*EXERCISE*: Recast the rows below as a numbered list with no blank lines. Start at the line containing "Enable the 画面垂直同步 vertical sync switch" and end after the line containing "Disable the Shunt".

>> Start DATA

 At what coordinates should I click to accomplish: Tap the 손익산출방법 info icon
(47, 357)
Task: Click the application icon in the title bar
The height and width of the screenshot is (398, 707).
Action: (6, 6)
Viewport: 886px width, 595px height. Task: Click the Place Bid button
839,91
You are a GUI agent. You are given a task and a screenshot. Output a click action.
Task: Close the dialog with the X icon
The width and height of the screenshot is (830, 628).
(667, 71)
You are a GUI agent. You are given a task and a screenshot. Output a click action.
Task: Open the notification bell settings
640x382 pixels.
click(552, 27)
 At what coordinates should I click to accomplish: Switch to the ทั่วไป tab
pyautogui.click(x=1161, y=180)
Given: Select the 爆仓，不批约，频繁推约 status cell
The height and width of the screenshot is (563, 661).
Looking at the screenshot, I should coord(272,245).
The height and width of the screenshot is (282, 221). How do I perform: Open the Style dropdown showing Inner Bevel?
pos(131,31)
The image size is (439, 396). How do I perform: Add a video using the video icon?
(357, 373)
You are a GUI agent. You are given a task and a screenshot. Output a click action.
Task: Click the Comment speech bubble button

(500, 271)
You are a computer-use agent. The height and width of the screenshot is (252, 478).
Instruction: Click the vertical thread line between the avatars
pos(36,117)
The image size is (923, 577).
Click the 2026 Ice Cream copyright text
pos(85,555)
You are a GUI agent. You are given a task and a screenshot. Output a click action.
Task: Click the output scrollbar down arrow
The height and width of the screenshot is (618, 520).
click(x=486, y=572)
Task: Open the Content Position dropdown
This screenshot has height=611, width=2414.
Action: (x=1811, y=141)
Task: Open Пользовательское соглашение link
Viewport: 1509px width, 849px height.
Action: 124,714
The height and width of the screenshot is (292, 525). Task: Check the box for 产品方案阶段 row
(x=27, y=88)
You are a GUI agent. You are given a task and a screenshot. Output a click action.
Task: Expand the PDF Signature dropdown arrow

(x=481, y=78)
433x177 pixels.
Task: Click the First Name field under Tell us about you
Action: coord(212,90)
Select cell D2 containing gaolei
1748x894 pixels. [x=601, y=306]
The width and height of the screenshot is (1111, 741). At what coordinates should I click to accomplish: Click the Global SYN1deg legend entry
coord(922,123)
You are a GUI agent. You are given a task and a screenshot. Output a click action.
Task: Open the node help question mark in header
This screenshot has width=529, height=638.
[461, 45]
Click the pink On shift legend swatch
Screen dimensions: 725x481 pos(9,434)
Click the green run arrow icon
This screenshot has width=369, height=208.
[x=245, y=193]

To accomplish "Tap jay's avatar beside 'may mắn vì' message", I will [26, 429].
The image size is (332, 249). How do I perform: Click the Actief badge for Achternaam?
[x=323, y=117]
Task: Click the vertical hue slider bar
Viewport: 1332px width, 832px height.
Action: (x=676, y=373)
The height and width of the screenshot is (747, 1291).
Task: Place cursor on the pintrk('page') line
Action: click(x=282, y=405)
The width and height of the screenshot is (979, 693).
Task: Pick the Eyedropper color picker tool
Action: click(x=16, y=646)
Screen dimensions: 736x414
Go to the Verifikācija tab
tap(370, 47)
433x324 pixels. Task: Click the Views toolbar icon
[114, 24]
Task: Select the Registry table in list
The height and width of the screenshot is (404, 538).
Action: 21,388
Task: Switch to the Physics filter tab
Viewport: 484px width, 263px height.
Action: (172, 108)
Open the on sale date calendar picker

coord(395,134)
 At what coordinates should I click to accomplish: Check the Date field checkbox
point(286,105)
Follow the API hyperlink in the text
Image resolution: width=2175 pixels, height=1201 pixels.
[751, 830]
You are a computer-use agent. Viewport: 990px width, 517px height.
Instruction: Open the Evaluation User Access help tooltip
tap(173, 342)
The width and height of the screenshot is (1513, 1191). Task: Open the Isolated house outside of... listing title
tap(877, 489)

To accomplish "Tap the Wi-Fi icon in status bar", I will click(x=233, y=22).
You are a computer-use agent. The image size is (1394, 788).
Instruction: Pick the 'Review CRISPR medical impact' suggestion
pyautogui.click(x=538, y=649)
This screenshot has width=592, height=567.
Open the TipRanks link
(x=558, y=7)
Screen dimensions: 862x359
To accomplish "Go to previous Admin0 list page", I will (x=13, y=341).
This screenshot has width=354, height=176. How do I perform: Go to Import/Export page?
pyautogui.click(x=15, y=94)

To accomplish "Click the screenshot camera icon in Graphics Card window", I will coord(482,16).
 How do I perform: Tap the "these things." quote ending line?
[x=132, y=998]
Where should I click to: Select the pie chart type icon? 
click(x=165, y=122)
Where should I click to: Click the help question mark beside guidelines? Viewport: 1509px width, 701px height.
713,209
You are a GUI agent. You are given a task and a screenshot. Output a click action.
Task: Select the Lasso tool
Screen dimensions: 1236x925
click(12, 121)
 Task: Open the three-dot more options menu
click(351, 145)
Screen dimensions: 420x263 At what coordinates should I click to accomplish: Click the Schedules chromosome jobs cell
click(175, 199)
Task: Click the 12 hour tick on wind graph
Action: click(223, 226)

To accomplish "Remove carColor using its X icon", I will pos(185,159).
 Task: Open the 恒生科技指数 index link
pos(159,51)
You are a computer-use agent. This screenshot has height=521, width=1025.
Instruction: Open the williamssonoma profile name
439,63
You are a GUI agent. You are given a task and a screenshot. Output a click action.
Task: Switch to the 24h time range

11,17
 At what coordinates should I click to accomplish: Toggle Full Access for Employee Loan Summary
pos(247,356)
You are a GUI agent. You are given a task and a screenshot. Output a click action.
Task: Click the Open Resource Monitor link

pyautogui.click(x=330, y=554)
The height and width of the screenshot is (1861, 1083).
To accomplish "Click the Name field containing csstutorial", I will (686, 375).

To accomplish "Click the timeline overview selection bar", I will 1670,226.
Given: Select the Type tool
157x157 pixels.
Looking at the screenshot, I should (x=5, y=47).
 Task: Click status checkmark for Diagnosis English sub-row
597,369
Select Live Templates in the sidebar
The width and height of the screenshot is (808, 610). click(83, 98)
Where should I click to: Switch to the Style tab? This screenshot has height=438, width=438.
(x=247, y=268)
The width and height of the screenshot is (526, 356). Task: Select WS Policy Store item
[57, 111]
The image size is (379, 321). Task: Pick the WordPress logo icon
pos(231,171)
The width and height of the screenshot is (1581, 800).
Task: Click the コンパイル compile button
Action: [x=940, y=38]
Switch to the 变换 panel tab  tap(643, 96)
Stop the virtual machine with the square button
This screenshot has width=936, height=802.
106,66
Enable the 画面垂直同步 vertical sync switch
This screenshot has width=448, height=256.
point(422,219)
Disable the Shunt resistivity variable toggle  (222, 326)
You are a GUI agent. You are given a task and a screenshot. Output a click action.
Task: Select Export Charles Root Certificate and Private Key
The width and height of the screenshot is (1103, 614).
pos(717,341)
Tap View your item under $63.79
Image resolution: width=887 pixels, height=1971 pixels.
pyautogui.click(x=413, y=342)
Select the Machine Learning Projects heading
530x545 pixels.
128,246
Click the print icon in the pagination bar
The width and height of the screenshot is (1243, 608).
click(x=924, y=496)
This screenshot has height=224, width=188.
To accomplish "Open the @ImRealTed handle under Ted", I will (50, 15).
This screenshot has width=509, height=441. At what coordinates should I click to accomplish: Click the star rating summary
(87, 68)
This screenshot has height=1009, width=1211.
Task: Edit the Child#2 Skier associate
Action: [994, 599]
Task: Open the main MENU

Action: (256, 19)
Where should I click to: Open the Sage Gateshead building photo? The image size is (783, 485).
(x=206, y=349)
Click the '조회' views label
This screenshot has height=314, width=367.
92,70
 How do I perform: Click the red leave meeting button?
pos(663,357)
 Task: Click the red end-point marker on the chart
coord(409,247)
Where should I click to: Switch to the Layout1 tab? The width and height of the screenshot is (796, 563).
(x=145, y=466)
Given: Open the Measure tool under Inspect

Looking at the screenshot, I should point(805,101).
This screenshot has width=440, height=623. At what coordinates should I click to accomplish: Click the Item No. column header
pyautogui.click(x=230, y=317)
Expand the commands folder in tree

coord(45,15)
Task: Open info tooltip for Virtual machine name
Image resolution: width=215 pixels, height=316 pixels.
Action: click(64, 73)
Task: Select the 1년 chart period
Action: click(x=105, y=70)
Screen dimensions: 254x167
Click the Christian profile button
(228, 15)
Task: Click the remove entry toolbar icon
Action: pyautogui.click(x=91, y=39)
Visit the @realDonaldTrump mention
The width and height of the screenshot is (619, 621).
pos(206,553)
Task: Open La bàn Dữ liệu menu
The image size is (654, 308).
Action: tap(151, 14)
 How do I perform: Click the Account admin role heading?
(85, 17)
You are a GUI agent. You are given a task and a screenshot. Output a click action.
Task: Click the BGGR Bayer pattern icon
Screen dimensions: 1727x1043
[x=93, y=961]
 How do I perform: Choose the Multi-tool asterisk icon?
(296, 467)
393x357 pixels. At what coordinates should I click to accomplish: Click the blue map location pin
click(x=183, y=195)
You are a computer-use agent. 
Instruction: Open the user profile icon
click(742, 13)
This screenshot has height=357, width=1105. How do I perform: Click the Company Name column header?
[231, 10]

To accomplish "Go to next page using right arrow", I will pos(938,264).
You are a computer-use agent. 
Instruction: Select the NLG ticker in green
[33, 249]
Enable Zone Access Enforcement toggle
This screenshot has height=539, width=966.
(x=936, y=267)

>> End DATA

*SOLUTION TO THE EXERCISE*:
1. Enable the 画面垂直同步 vertical sync switch
2. This screenshot has width=448, height=256.
3. point(422,219)
4. Disable the Shunt resistivity variable toggle  (222, 326)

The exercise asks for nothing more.